Der Schlauchesser befand sich, historisch gesehen, in guter Gesellschaft. Immer wieder stellten sich Vertreter der Ärzteschaft Experimenten. So manchen medizinischen Fortschritt hätte es ohne diese Selbstversuche nicht gegeben. Die Blutgruppen wurden durch einen Test unter Ärzten entdeckt, den ersten Herzkatheter führte ein Mediziner sich selbst durch die Armvene ein, die Betäubungsmittel Äther und Chloroform probierten Ärzte zuerst an sich selbst aus. Viele Mediziner bezahlten ihren Forscherdrang mit dem Leben. Der englische Arzt Andrew White infizierte sich 1802 in einem ägyptischen Krankenhaus absichtlich mit Malaria und Pest, weil er überzeugt war, dass die Malaria gegen die Pest immunisiere. Er starb sechs Tage nach Versuchsstart. Der peruanische Medizinstudent Daniel Carrión steckte sich absichtlich mit der im Andenstaat häufig vorkommenden Hautkrankheit Verruga an, um zu beweisen, dass ihr Erreger auch das oft tödlich verlaufende Oroya-Fieber verursacht. Er starb 19 Tage nach dem Beginn seines Experiments.

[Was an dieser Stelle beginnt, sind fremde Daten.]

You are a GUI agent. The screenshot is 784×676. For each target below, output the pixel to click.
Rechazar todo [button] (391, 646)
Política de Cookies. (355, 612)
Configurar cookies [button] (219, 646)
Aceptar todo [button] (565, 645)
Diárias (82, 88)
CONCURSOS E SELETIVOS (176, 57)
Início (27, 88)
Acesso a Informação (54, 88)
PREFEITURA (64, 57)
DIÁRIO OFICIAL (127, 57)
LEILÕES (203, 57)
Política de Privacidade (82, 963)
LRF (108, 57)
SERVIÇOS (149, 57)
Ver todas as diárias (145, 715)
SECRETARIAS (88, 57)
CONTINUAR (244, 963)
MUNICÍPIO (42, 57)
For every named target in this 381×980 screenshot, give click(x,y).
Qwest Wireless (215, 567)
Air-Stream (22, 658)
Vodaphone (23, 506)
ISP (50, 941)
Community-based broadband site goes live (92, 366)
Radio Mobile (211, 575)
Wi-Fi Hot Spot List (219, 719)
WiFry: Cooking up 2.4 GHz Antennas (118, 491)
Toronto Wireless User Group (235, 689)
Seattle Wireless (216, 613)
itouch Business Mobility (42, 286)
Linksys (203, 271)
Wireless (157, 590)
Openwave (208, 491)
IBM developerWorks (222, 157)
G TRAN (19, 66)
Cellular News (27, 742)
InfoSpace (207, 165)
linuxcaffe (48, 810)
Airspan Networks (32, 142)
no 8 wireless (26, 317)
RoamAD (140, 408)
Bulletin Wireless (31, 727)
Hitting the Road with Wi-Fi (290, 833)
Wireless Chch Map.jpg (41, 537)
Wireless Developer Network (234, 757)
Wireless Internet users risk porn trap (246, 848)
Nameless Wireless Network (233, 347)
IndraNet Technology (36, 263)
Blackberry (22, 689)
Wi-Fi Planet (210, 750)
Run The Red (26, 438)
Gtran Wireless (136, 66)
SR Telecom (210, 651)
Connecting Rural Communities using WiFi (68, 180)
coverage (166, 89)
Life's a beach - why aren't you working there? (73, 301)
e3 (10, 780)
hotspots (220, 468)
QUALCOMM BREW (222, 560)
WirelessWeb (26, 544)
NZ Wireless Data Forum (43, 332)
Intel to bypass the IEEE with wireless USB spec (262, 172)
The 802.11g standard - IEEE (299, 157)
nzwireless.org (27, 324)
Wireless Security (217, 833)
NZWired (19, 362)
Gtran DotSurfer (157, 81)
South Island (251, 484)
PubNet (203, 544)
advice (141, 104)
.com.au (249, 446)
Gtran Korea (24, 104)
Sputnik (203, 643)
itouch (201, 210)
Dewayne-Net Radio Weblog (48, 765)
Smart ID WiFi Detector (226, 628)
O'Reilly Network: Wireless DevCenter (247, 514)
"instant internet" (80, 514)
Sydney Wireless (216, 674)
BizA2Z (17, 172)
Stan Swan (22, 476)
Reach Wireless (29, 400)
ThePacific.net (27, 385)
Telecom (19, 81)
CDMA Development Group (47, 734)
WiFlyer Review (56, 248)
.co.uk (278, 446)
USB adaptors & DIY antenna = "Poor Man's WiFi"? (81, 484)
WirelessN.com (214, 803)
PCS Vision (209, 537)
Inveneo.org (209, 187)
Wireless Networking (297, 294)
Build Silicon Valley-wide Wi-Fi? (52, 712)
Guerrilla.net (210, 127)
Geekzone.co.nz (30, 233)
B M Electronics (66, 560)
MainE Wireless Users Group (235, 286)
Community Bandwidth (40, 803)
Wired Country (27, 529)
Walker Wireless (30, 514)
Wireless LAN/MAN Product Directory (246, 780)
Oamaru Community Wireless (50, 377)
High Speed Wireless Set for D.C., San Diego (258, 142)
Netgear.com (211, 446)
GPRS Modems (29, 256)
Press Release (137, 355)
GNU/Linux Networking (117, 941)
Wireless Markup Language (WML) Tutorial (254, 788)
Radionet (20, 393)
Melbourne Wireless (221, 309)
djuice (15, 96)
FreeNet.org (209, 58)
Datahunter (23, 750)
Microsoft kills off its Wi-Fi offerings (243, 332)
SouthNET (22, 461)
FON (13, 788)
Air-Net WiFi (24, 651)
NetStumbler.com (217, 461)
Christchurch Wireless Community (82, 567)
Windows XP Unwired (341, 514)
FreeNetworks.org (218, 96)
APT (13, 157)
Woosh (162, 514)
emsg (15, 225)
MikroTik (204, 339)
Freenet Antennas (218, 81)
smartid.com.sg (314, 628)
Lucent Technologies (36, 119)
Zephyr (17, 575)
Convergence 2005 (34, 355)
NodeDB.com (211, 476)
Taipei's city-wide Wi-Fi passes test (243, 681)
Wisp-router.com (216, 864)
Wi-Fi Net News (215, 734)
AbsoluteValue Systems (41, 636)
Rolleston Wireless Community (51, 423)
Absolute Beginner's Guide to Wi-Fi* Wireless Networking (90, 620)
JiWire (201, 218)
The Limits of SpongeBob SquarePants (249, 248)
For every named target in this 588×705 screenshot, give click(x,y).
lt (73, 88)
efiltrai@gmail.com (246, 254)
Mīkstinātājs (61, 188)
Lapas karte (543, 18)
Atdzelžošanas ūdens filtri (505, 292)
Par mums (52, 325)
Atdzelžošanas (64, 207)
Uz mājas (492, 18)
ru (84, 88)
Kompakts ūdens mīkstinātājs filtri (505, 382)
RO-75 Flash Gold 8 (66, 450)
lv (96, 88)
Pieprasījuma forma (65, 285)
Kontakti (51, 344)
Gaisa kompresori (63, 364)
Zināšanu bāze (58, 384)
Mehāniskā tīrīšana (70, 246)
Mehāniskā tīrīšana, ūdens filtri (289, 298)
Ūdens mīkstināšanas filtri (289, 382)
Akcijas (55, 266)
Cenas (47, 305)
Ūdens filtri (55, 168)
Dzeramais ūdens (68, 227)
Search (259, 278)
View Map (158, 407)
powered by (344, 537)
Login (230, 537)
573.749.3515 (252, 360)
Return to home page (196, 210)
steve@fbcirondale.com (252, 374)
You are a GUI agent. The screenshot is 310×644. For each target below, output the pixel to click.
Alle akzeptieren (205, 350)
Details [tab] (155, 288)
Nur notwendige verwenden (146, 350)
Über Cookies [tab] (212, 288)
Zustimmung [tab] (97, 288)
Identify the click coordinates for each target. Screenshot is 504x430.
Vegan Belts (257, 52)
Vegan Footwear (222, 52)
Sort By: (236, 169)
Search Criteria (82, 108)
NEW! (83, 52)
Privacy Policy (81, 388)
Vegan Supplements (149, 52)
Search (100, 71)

Andere medizinische Selbsttester kamen zwar mit dem Leben davon, mussten aber ihren Wagemut mit teils massiven gesundheitlichen Einschränkungen bezahlen. Der schottische Anatom und Chirurg John Hunter ritzte Ende des 18. Jahrhunderts an zwei Stellen seines Penis die Haut an und brachte auf die Wunden Eiter eines Gonorrhoe-Kranken auf. Danach konnte er, wie geplant, die Krankheit an sich selbst studieren. Nicht geplant war, dass der Eiter-Spender auch mit Syphilis infiziert war - so wie Hunter bald auch. Um zu Erkenntnissen und zu Ruhm zu gelangen, ließen sich Ärzte von ihren Mitarbeitern ans Schienbein treten - August Bier 1899 bei der Entwicklung der Rückenmarks-Anästhesie - oder tranken Bakterien-Cocktails, die wie Teichwasser schmeckten - Barry Marshall 1984 bei seinem Beweis, dass Magengeschwüre vom Bakterium Helicobacter pylori verursacht werden.

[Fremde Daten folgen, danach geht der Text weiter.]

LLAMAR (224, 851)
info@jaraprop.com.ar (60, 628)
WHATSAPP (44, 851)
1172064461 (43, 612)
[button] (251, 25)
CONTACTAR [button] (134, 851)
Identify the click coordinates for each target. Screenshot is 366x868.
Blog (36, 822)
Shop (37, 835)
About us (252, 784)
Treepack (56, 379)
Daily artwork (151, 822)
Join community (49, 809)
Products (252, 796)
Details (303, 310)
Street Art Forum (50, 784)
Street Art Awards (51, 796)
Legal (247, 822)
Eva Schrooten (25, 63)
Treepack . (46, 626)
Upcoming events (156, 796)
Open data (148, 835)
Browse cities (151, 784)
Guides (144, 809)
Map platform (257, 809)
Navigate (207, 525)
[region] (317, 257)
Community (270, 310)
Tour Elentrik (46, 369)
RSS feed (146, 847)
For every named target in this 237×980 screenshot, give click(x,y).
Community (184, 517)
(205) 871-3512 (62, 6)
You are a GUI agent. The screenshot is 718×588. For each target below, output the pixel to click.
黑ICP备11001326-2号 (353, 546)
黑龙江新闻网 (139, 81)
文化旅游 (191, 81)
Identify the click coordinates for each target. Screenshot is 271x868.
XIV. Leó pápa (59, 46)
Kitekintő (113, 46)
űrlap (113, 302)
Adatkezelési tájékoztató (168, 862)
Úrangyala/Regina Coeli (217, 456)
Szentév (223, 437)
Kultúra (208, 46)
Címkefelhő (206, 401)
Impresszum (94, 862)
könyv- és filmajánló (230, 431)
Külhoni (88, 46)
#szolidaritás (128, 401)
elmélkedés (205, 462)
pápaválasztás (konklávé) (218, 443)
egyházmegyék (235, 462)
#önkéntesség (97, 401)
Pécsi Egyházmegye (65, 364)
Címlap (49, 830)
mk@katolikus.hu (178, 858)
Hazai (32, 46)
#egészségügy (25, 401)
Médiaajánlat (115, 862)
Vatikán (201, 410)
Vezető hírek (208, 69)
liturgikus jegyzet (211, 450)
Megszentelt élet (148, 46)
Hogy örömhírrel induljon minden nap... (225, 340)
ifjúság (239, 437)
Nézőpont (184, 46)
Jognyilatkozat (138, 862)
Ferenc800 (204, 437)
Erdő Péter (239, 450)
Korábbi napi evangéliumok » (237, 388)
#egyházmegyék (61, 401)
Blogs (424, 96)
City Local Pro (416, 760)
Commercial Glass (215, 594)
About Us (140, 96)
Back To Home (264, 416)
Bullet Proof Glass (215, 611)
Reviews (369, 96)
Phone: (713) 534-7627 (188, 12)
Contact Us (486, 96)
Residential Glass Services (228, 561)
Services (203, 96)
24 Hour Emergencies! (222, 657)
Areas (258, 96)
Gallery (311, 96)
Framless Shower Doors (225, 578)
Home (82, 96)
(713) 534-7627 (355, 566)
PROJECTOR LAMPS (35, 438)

Egal aber, ob die Tests mit ärztlichen Versuchskaninchen erfolgreich verliefen oder ein fatales Ende nahmen, der Nürnberger Kodex hätte sie erlaubt. Denn er verbietet zwar explizit Experimente, die zu dauerhaften gesundheitlichen Schäden oder gar zum Tod der Probanden führen könnten, macht aber eine Ausnahme: Ärzte oder Versuchsleiter, die sich selbst diesen Risiken aussetzen wollen, dürfen dies. Vorausgesetzt, sie tun es freiwillig. Firmeninteressen, wie sie beim dänischen Pharmaunternehmen Medicinalco im Vordergrund gestanden haben dürften, wo in den 40er- und 50er-Jahren eine Gruppe von Ärzten und Pharmazeuten die Wirkung neuer Medikamente an sich selbst testete und deshalb „Todesbataillon“ genannt wurde, dürfen dabei keine Rolle spielen.

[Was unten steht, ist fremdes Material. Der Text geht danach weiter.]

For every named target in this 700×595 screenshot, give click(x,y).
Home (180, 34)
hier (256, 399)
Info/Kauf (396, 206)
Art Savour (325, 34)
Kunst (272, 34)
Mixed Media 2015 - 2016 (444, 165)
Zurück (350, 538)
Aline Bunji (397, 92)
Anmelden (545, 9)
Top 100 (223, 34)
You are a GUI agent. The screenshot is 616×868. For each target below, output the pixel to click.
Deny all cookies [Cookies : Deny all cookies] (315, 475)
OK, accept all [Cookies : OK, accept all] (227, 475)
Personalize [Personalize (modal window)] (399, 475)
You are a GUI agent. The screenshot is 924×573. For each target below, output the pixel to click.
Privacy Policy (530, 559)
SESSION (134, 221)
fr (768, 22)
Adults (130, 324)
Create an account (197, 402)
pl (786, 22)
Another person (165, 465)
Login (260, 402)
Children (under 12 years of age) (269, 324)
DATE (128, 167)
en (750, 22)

Auch der Versuch eines Jobvermittlers der Agentur für Arbeit, von dem ein Chatter berichtet, einen Hartz-IV-Empfänger zu einem Medikamententest zu bestellen, verstößt klar gegen die strengen Richtlinien des Nürnberger Kodexes, sogar gegen die laxeren Vorschriften, die in den letzten Jahren die zehn Gebote der medizinischen Ethik unterwanderten. Die Einwilligung des Probanden, heißt es in der EU-Richtlinie „Good Clinical Practice“, muss zwar gegeben werden - wenn er dies aber nicht kann, etwa, weil er im Koma liegt, darf der Test auch ohne ein explizites Ja durchgeführt werden. Denn der Nutzen, den die Gesellschaft vielleicht von einem neuen Medikament hätte, wiegt dann höher als das Wohl des Testanten. Ein Schicksal, das vielleicht auch dem Londoner Laboropfer El Hady geblüht hätte, wäre er nicht mehr aus dem Koma erwacht. Ob er heute immer noch als Versuchskaninchen arbeitet, ist nicht bekannt.